Helen Stace

This biography has been re-published in full with permission. Licensed by Manatū Taonga Ministry for Culture and Heritage for re-use under the Creative Commons Attribution-NonCommercial 3.0 New Zealand Licence. This biography, written by Jeanette Stace, was first published in the Dictionary of New Zealand Biography in 1993. It was updated in January, 2002.

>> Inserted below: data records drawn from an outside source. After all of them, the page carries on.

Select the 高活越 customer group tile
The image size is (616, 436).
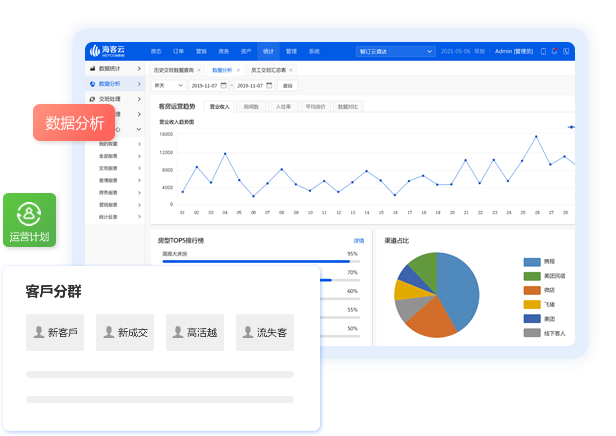tap(195, 332)
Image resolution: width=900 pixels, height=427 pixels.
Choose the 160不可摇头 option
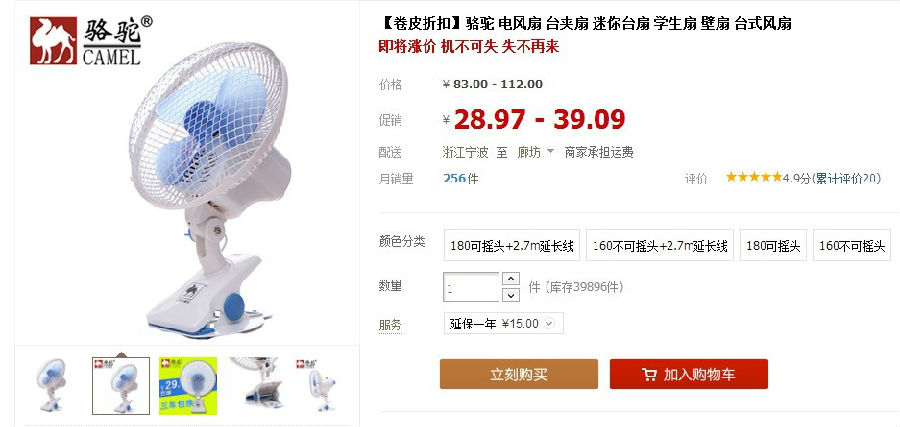pos(852,246)
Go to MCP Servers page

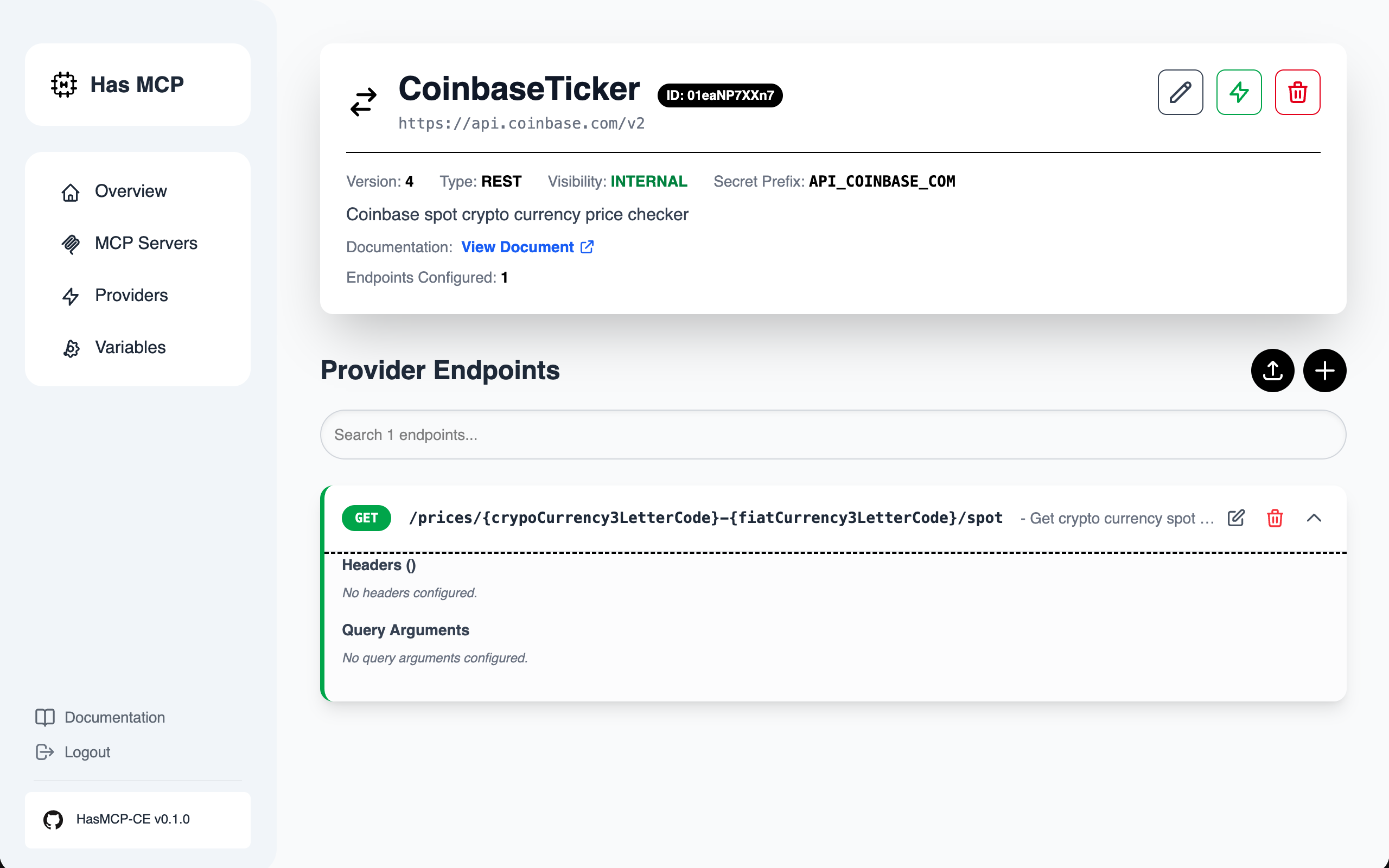(146, 244)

Born: 26 October 1850, New Zealand
Died: 19 January 1926
Country most active: New Zealand
Also known as: Helen McRae Mowat

Helen McRae Mowat was born on 26 October 1850, the eldest child of Marjory (May) McRae and her husband, Alexander Mowat, a sheepfarmer at Altimarlock station in the Awatere valley, Marlborough, New Zealand. Her early diaries show her to be a diligent if rather impersonal recorder of the daily activities at Altimarlock: the weather, the farm work being done, and the comings and goings of visitors, many of them relatives, often on their way to or from the neighbouring property of Blairich. On 1 September 1874 at Altimarlock Helen Mowat married Henry Joseph Stace, an Englishman from a military family. He was manager of Starborough station (later the location of Seddon) where the Staces spent their early married years. They were to have two daughters and six sons, one of whom died in infancy.
In 1886 Henry Stace bought a property at Robin Hood Bay at the entrance to Port Underwood, Marlborough, then accessible only by boat but later also by pack track from Rarangi to the south. With six children of primary school age, Henry and Helen were entitled to half the salary of a teacher, paid by the Marlborough Education Board. As the older children moved on, sons of friends were invited to make up the required number. Thus the isolated Robin Hood Bay Public School became a boarding establishment for boys, and as its reputation spread, it attracted students from as far afield as Auckland and Dunedin. The average number of pupils at any one time varied between six and 10. The two Stace daughters were the only girls ever on its roll. The presiding force was Helen Stace, a big woman nearly six feet tall, who was said to be an excellent organiser. She was more of a manager than her title of matron implied. When farming times were hard and wool prices low, the school provided the main family support.
A separate schoolhouse was built and running the school became largely a family affair. Bertha, the younger daughter, was for many years her mother’s mainstay and the elder daughter, Alice, taught music and dancing. Bread was baked weekly in a large outside oven.
The schoolboys were treated as part of Helen Stace’s family. They were expected to take their turn at household chores: chopping wood, milking the cows, churning butter, and killing and dressing sheep. They became skilled in swimming, fishing, sailing, rowing, bushcraft, and pig hunting. For the five-mile boat trip round the cliffs to and from Rarangi, some of the older boys took the oars. The sole-charge teachers employed included some highly educated Englishmen, who for reasons such as a weakness for alcohol had been dispatched to the colony and were able to offer their pupils an almost classical education. By the time the school closed in 1917 after 21 years, a total of 163 boys, including the poet D’Arcy Cresswell, had experienced its invigorating life.
Helen Stace and her husband then sold the property and retired to Picton. She is remembered by her grandchildren as having been a large and somewhat daunting presence when presiding over family occasions like Christmas gatherings. She died in Lister Private Hospital, Blenheim, on 19 January 1926, her husband having died two years earlier. All but one of the five surviving sons lived to be over 80; the two daughters lived to more than 100.